Le gaz est censé être le carburant fossile le moins nocif ; or il n'est pas vraiment propre, dans la mesure où il contribue puissamment à l'effet de serre. Songez au gaz de schiste et aux problèmes de pollution au méthane liés à sa production. Ce n'est pas une solution acceptable.

Qu'en est-il du nucléaire ? Certes, il ne produit pas de CO2 mais peut entraîner des catastrophes. Il ne s'agit donc pas non plus d'une solution idéale. Il est difficile de trouver des investisseurs intéressés par les nouveaux réacteurs nucléaires et des assureurs acceptant d'assurer les centrales.
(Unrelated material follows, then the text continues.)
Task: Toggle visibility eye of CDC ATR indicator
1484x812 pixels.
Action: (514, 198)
C'est ainsi toujours aux contribuables qu'il incombe de financer ces installations. Ce n'est donc pas un type de carburant acceptable.

Que nous reste-t-il ? Les énergies renouvelables. Je pense que tout le monde s'accordera à reconnaître qu'il s'agit là de la marche à suivre pour l'avenir.
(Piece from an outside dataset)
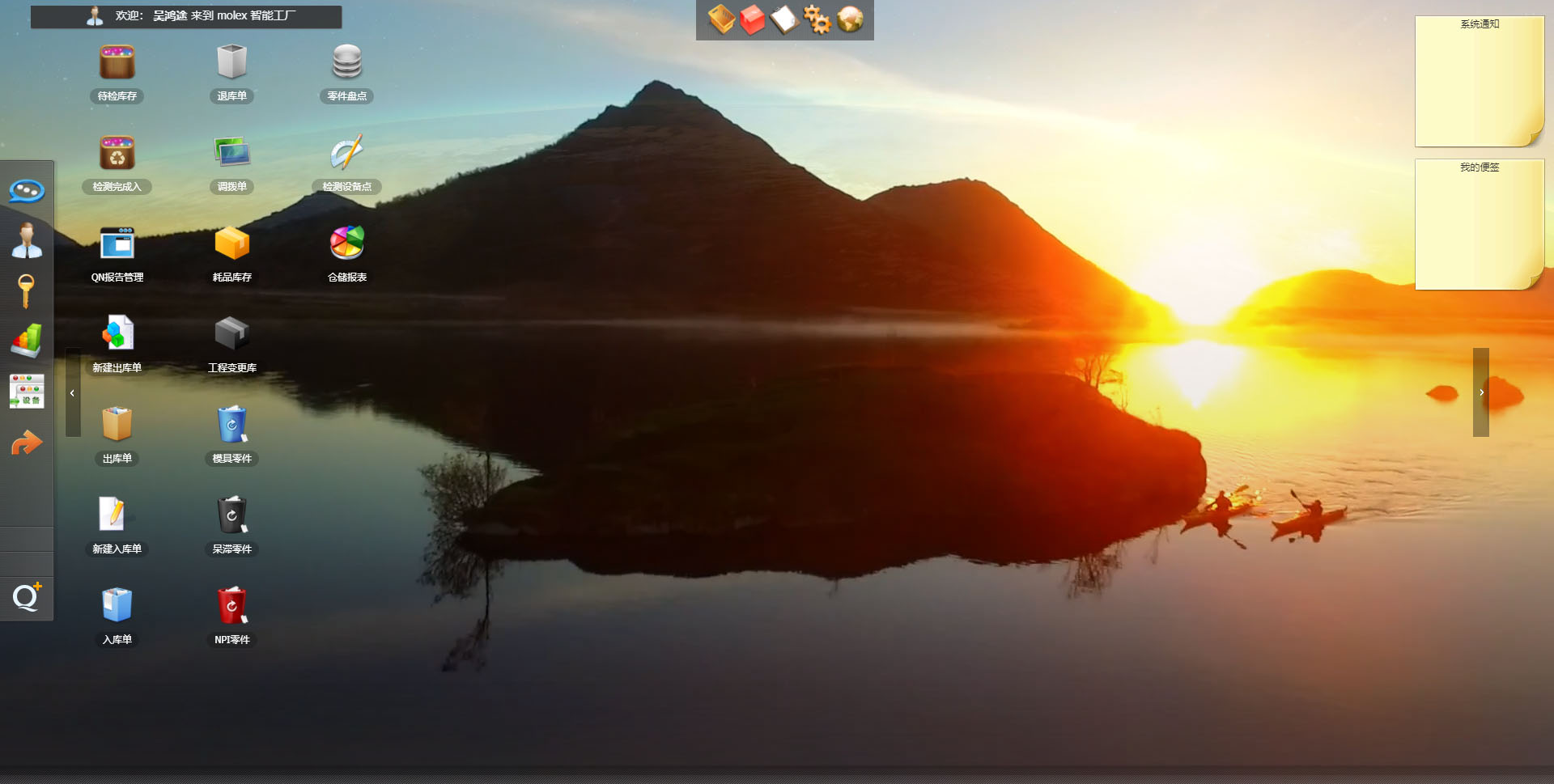Open the 仓储报表 pie chart icon

347,244
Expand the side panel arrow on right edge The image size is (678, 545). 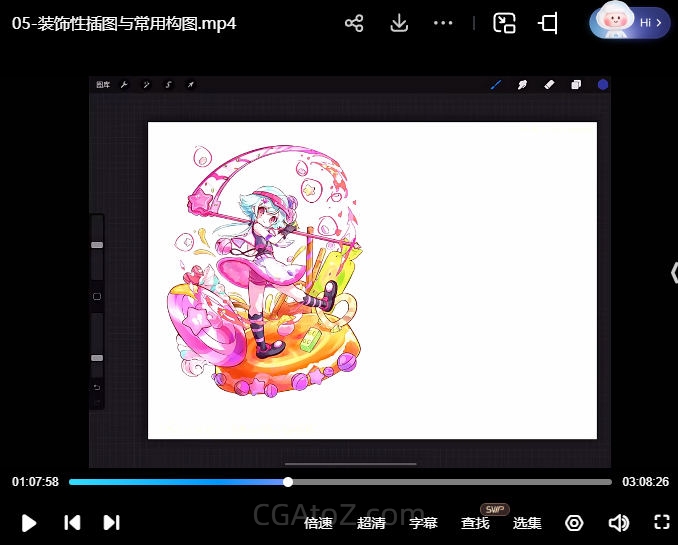point(673,272)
Le choix de l'utilisation des biocarburants mérite toutefois réflexion, dans la mesure où ces derniers produisent des effets secondaires, en termes de modification d'utilisation des sols et de réduction de la production d'aliments. Peut-être émergera-t-il de nouvelles générations de biocarburants acceptables ? Ce n'est pas encore le cas.

Nous avons, selon moi, besoin sur ces questions d'une approche plus homogène au niveau de l'Union européenne. Il existe, en effet, à l'heure actuelle, d'un pays membre à l'autre, des lois et réglementations très différentes en matière de carburants. Pourtant, tous ces pays appartiennent à l'Espace économique européen et font partie d'un marché unique. Si nous n'appliquons pas des règles universelles, il sera difficile de réaliser des objectifs communs à l'échelle de l'Europe dans le domaine de l'écologie et d'une moindre nocivité de nos activités pour l'environnement. Il serait donc opportun qu'une coopération plus active s'instaure entre les Parlements nationaux, le Parlement européen et la Commission européenne. Des rencontres comme celle qui nous réunit aujourd'hui me semblent très utiles et je suis ravi de pouvoir échanger autour de ces questions avec vous.

Tout le monde parle actuellement de voiture électrique ; mais n'oublions pas que si l'on construit ce type de véhicule avec de l'énergie nucléaire ou issue du charbon, alors il ne s'agira pas en fin de compte d'un moyen de locomotion « vert ». Il faudrait pour cela produire des voitures électriques en se servant d'énergies renouvelables.